Dans le déluge des apparences

Publié le par la freniere

Noé de pacotille, je rame avec un Bic. Je cherche l’âme dans le déluge des apparences. Quitte à passer pour fou, je résiste au courant.  Je prends la vie sur mes genoux. Elle me mord et me griffe, me caresse parfois. Je n’hésite pas devant les mots. Je me cogne sur eux. La moindre chose me sert de regard. Je cherche la chaleur sous une main de neige. Je tombe et me relève. Je me raccroche aux mots quand la matière s’agite. Le livre me soulève sur ses épaules de pages. La nuit, je ne ronfle pas, je craque comme du vieux bois. J’en profite pour écrire entre deux quintes de toux, des phrases gutturales, des voyelles enrhumées, des consonnes à moitié flagada, le bruit rouillé d’un vieux Farmhall, celui avec deux petites roues qui se renverse à rien. Il ne suffit pas de gratter la surface pour atteindre le fond.
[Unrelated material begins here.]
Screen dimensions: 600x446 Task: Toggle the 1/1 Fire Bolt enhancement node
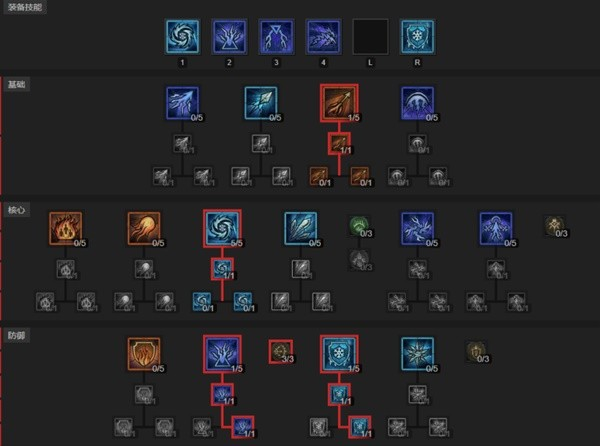(339, 143)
Additionner des chiffres ne hausse pas le niveau du cœur mais fausse la balance. Si je peine à devenir un homme, c’est une question de valeur. Les grands hommes d’affaires sont à la taille de leur mépris des autres. On ne fait pas d’affaires sans casser des hommes. Je ne mange pas de cette omelette. S’il arrive qu’un boucher aime les bêtes, je n’ai pas vu de banquier aimer les pauvres.

 

Pourquoi faut-il que la majorité soit malheureuse pour la jouissance de quelques-uns ? Le travail forcé est une honte. Celui qu’on fait pour le plaisir garde sa part de vivant. Est-il normal qu’on valorise les horaires au détriment du temps ? Les vacances à date fixe, c’est comme un chien sortant de sa niche jusqu’au bout de sa chaîne. L’homme qui se croit civilisé est terriblement infirme comme animal. Il n’écoute pas le vent, le soleil, la terre. Seul le profit dirige sa vie. Il ne rend plus de services, il les vend. La réussite du parvenu met son âme en échec. On punit celui qui vole de l’argent mais on honore celui qui vole des idées. On oublie trop souvent l’importance de la main dans le travail de l’écriture. La main à plume tient aussi la charrue. J’en apprends plus à regarder l’oiseau qu’à lire les journaux. Son chant ne ment jamais.

 

L’intolérance du croyant ou celle de l’athée, quelle différence quand on remplace Dieu par un veau d’or ? Ceux qui dépensent des sommes folles sont les mêmes qui se mettent à quatre pattes pour trouver un bouton. La morale de l’argent a remplacé le troc. On ne donne plus, on prête. On ne prie plus, on quête. On n’échange plus, on vend. C’est d’abord le pauvre qui méprise la pauvreté. Le riche la voit d’un bon œil puisque c’est elle qui lui permet d’être riche. L’argent qui passe d’une main à l’autre finit toujours dans la même main. Partout, c’est l’équité qui manque. On taille toujours la vie dans des habits trop larges ou trop serrés. Il faut vivre à la pointure de l’âme. Lorsque la peau des murs finit par démanger, on gratte jusqu’au sens. Il ne sert à rien de faire des plans. On rencontre toujours ce qu’on ne cherche pas. J’écris comme un soudeur. J’avance sur la page en pièces détachées. Je ne pose pas de rivets. Je laisse dériver le feu du chalumeau.

 

L’hiver est là. L’automne s’en est allé, tout penaud sur ses jambes tordues, laissant des feuilles et des brindilles sur le sol. Je dois penser de l’intérieur. Les grandes idées s’embrouillent dans la neige. Le vent s’acharne à coups d’épaules. Le monde a du coton dans les oreilles. Quelques nuages vagabonds tirent le ciel par la queue. Les glaçons luisent comme des ongles. Je dois écrire avec le givre et la neige qui tombe. J’ajoute dans le néant des petites doses de tout, des gouttelettes de vie, des atomes de pain. Le merveilleux existe. Ce n’est pas qu’il se cache, mais nous fermons les yeux. La vie ne serait pas la même si on n’en parlait pas. Il n’y a pas d’histoire dans un poème mais des milliers des pistes. On lit des romans pour s’oublier, de la poésie pour être plus présent. L’un demande une certaine paresse, l’autre un effort de vie. On ne peut pas tricher. Un mot en moins, une image de trop, et tout change. On s’arrête. On revient sur ses pas. On contourne un rocher, et tout ça en restant dans sa tête. La plus belle écriture est celle qui nous emmène dehors, en plein air, en plein champ. On marche sur la page. Mêmes les oreilles deviennent des yeux. Les mains deviennent des ailes. Les mots deviennent des arbres.